Exercise brief: Go through the entries below. Copy out every line that contains "number".
Supplied information section start
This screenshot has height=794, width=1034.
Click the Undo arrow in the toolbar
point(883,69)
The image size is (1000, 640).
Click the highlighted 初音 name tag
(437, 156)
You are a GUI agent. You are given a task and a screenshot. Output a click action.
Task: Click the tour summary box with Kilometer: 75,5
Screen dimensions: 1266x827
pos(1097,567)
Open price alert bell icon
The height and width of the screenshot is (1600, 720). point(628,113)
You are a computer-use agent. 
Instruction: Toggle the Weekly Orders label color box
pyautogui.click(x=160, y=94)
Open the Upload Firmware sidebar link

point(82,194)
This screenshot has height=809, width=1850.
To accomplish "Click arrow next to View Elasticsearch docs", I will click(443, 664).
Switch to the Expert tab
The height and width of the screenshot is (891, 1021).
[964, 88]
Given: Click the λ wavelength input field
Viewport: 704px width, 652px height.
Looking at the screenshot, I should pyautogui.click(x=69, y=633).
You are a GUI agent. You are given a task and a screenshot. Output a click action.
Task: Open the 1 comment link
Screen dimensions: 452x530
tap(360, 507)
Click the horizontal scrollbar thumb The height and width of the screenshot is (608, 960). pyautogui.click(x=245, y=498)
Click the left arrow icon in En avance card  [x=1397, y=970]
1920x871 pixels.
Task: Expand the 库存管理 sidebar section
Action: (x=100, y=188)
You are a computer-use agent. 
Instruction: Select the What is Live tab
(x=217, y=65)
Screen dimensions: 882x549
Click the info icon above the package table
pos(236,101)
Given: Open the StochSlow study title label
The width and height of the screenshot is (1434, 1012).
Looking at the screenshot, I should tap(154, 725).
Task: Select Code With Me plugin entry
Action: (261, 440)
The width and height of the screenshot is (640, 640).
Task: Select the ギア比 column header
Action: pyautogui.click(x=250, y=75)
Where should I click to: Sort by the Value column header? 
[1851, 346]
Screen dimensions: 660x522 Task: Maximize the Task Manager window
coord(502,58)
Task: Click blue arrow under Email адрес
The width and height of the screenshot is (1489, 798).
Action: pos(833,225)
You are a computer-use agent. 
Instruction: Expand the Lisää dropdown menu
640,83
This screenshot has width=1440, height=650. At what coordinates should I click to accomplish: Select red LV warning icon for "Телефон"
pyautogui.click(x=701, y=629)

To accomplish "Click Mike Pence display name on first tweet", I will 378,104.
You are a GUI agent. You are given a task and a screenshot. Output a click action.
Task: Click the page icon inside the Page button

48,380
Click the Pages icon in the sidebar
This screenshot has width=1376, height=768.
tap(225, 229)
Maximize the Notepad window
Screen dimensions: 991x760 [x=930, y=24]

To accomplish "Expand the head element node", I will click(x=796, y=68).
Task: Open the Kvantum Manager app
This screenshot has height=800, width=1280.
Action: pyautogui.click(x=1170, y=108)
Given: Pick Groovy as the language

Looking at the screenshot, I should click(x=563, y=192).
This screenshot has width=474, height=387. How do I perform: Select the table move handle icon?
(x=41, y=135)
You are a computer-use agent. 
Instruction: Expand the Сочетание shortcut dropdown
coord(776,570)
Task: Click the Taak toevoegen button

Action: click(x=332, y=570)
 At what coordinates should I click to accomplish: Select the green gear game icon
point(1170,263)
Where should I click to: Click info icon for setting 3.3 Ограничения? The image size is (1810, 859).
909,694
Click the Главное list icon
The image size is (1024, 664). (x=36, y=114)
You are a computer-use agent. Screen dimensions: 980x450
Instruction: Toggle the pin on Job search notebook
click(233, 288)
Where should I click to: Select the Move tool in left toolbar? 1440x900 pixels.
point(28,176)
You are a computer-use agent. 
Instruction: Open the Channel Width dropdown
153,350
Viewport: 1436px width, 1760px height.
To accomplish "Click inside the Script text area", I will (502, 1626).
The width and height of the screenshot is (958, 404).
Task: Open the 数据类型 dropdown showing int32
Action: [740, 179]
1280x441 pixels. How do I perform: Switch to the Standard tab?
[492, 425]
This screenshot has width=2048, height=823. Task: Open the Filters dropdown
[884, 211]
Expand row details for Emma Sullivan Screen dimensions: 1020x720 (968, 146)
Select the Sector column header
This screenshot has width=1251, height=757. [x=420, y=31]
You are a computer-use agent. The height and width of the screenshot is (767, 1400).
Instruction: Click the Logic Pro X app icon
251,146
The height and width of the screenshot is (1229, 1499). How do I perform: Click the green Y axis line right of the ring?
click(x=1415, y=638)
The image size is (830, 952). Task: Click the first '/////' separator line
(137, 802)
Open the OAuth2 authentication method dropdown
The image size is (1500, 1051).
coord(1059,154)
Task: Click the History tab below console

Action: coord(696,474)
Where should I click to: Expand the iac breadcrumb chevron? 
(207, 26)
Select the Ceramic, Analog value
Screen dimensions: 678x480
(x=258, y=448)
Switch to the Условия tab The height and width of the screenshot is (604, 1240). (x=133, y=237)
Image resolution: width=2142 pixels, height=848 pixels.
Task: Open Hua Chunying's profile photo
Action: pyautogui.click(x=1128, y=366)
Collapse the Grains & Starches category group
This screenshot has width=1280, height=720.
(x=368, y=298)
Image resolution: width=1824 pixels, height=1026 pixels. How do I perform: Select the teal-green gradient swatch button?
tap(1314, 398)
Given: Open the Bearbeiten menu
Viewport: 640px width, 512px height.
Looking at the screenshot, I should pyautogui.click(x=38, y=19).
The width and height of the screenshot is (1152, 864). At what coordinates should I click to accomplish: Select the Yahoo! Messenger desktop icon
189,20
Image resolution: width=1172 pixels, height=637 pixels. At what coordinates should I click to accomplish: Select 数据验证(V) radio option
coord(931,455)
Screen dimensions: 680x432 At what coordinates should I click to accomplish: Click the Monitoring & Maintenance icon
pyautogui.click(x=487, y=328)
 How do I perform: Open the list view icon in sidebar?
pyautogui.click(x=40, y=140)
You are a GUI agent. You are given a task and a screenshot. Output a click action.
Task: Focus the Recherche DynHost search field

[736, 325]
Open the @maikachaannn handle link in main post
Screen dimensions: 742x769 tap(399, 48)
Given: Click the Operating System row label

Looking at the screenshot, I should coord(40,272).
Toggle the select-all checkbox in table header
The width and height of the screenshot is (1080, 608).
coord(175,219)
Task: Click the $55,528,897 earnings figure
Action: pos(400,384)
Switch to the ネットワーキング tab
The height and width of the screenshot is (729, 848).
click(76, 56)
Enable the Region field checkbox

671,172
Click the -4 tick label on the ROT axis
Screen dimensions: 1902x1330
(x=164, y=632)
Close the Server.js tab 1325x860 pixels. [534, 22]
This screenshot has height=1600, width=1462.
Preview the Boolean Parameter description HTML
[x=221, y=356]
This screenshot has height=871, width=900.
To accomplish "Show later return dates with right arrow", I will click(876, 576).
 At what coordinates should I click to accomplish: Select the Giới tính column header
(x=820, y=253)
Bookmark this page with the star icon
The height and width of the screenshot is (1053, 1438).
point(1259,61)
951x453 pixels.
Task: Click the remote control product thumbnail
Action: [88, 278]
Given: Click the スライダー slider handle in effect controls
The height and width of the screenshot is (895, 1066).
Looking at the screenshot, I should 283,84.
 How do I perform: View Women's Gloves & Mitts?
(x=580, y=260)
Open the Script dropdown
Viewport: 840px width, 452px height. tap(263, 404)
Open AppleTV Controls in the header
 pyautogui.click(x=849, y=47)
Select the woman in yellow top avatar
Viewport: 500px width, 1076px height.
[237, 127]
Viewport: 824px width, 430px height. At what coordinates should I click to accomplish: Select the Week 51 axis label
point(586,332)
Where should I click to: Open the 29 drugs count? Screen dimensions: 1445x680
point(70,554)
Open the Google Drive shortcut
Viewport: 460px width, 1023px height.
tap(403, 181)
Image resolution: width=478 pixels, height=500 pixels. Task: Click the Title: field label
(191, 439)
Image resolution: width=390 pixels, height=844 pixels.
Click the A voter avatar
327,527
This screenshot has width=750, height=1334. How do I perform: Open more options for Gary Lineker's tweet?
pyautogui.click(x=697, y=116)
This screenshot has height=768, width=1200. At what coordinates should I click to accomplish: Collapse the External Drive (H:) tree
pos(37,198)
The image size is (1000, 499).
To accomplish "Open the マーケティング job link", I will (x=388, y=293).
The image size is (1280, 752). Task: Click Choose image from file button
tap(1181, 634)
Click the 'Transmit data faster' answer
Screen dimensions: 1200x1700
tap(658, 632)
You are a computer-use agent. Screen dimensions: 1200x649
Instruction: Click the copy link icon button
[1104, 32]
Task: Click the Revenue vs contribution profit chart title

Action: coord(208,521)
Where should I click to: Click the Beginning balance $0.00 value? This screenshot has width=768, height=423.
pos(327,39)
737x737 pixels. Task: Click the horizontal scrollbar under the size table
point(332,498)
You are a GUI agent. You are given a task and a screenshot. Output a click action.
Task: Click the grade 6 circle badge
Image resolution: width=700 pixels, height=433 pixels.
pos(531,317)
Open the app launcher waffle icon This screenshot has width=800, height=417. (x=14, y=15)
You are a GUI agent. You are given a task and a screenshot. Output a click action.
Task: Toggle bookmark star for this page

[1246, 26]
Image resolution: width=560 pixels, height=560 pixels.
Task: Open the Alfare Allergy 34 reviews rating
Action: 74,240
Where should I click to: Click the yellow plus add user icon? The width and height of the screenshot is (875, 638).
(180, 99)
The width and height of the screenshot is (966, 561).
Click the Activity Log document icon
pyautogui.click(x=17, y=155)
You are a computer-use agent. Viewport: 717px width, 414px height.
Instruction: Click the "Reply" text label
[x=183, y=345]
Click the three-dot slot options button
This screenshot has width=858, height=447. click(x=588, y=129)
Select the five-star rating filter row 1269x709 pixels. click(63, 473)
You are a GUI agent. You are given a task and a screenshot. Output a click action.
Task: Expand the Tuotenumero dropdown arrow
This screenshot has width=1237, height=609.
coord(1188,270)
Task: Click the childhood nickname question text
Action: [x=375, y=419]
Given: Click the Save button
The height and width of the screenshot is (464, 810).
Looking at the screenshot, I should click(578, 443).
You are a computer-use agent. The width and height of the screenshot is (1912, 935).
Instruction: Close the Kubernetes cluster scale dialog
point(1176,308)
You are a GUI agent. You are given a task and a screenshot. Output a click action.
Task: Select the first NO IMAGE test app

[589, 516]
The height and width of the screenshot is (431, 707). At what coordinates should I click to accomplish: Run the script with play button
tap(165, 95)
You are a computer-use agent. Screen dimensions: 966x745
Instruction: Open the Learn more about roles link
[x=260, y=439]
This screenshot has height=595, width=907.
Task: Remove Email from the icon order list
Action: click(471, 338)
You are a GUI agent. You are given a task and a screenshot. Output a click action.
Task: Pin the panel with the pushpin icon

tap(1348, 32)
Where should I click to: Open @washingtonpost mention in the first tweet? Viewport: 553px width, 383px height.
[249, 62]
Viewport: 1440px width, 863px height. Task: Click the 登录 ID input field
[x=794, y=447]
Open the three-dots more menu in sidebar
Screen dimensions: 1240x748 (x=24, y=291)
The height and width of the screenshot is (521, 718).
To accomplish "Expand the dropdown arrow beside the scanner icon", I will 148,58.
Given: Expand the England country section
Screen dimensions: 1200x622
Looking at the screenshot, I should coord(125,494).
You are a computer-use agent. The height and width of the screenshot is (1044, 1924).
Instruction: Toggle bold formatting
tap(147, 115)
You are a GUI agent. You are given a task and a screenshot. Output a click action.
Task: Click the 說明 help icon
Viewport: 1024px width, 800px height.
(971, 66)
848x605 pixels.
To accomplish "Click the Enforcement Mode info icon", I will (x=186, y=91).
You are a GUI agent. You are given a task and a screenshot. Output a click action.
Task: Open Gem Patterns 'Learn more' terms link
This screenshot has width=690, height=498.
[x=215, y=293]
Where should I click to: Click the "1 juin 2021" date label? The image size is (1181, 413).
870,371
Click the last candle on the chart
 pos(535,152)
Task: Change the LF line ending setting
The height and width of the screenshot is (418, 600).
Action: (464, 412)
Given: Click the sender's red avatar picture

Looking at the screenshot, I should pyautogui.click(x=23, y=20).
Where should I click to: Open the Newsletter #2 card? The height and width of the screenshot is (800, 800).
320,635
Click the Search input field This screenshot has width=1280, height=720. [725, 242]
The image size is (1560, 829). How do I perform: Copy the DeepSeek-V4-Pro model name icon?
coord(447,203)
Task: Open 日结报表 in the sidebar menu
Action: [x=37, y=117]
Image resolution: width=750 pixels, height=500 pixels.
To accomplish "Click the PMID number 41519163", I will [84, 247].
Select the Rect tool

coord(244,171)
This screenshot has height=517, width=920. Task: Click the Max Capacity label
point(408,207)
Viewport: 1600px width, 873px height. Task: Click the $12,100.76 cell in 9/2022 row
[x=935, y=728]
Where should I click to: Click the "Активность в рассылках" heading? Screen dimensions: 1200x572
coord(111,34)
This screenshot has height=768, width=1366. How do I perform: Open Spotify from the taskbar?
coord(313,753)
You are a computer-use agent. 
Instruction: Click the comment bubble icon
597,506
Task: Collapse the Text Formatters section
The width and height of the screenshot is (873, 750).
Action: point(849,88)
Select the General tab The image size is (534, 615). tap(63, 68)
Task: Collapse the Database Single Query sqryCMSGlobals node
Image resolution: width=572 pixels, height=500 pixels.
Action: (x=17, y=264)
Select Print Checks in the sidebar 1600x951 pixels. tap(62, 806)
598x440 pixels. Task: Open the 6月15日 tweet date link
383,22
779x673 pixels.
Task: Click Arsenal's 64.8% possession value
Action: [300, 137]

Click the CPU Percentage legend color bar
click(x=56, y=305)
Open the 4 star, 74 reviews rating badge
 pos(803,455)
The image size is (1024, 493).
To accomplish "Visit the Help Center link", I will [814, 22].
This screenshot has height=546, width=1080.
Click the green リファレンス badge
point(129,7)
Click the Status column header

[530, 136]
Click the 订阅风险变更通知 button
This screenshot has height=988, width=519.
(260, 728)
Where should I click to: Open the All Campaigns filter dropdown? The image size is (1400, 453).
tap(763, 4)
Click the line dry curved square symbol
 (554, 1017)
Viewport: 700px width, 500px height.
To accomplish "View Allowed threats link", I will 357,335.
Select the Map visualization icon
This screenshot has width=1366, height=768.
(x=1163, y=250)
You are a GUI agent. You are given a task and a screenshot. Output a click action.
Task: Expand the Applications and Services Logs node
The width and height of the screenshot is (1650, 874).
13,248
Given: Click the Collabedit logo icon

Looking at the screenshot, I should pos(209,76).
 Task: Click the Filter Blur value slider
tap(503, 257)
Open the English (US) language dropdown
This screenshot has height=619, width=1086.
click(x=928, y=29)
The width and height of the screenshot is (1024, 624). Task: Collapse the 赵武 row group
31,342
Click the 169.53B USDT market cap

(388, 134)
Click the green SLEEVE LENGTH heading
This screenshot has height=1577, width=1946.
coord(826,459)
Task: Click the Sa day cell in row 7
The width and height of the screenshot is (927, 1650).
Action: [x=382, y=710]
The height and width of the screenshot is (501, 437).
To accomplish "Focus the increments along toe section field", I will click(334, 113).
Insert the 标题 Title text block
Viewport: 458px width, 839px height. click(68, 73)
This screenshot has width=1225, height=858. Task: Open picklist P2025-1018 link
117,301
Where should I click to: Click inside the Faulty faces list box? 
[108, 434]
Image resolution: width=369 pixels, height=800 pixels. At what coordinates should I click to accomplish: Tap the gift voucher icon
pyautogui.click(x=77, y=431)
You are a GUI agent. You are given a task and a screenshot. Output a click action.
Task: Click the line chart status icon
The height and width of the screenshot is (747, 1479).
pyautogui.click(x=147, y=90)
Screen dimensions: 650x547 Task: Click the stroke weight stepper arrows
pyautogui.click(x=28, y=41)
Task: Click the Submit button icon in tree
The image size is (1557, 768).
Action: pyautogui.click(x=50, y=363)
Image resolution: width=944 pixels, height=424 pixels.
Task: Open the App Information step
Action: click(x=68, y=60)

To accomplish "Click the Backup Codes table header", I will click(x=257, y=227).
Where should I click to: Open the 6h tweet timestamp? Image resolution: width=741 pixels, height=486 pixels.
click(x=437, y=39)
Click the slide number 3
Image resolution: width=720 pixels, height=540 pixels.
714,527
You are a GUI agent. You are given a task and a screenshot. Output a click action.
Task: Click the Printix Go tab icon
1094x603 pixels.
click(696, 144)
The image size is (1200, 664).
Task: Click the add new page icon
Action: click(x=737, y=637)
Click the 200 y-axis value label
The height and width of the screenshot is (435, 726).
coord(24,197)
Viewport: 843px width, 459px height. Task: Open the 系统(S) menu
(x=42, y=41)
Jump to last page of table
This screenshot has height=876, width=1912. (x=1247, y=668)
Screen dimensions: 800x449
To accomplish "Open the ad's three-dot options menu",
Supplied information section end
Answer below:
To accomplish "Click the PMID number 41519163", I will [84, 247].
Click the slide number 3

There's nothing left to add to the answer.